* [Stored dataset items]
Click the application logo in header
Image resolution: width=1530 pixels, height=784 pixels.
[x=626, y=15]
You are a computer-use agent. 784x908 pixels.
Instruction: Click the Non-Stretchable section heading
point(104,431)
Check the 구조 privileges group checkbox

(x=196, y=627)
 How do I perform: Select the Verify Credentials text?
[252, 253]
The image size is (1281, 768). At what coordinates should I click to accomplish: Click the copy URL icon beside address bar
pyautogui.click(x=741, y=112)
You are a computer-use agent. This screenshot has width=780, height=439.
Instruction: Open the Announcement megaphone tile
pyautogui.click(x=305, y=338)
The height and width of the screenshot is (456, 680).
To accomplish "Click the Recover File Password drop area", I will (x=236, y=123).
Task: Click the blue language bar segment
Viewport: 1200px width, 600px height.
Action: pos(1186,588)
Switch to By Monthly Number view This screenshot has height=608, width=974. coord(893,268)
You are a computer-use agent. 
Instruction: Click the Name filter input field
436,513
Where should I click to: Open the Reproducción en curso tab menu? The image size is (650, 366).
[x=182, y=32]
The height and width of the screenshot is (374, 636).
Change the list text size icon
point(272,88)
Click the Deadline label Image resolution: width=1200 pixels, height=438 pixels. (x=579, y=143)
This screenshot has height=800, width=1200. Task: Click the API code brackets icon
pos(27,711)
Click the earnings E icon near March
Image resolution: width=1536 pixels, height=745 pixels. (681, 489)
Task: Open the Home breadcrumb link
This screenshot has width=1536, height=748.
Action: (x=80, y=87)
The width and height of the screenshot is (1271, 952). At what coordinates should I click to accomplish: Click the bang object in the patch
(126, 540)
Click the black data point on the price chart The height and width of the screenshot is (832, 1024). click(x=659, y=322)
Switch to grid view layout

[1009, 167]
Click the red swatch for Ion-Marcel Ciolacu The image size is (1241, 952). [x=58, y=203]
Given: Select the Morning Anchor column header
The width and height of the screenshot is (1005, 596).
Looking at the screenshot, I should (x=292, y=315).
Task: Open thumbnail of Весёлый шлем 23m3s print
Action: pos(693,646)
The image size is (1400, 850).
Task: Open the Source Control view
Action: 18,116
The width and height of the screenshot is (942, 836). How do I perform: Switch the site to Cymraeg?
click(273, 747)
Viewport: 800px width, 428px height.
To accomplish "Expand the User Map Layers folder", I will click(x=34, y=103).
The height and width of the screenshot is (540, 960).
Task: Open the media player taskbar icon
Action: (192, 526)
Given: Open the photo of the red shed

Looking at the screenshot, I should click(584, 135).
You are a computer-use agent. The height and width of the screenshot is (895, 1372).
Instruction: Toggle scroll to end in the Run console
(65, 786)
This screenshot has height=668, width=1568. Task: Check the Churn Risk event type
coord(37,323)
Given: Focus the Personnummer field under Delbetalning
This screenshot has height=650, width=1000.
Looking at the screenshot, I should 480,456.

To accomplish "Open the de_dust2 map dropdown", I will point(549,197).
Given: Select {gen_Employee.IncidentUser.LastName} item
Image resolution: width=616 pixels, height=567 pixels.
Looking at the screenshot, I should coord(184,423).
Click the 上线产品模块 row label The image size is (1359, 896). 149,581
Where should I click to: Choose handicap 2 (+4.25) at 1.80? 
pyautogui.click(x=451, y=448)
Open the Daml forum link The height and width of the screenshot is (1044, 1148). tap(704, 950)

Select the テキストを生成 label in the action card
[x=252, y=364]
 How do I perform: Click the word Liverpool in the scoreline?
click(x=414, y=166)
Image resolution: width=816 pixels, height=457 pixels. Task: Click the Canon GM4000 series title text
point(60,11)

* [WORK INSTRUCTIONS] Could you restate word for word the lines above from the one containing "The height and width of the screenshot is (374, 636)." through the one containing "Given: Select the", both included, and nothing else?

* [RESULT FOR THIS TASK]
The height and width of the screenshot is (374, 636).
Change the list text size icon
point(272,88)
Click the Deadline label Image resolution: width=1200 pixels, height=438 pixels. (x=579, y=143)
This screenshot has height=800, width=1200. Task: Click the API code brackets icon
pos(27,711)
Click the earnings E icon near March
Image resolution: width=1536 pixels, height=745 pixels. (681, 489)
Task: Open the Home breadcrumb link
This screenshot has width=1536, height=748.
Action: (x=80, y=87)
The width and height of the screenshot is (1271, 952). At what coordinates should I click to accomplish: Click the bang object in the patch
(126, 540)
Click the black data point on the price chart The height and width of the screenshot is (832, 1024). click(x=659, y=322)
Switch to grid view layout

[1009, 167]
Click the red swatch for Ion-Marcel Ciolacu The image size is (1241, 952). [x=58, y=203]
Given: Select the Morning Anchor column header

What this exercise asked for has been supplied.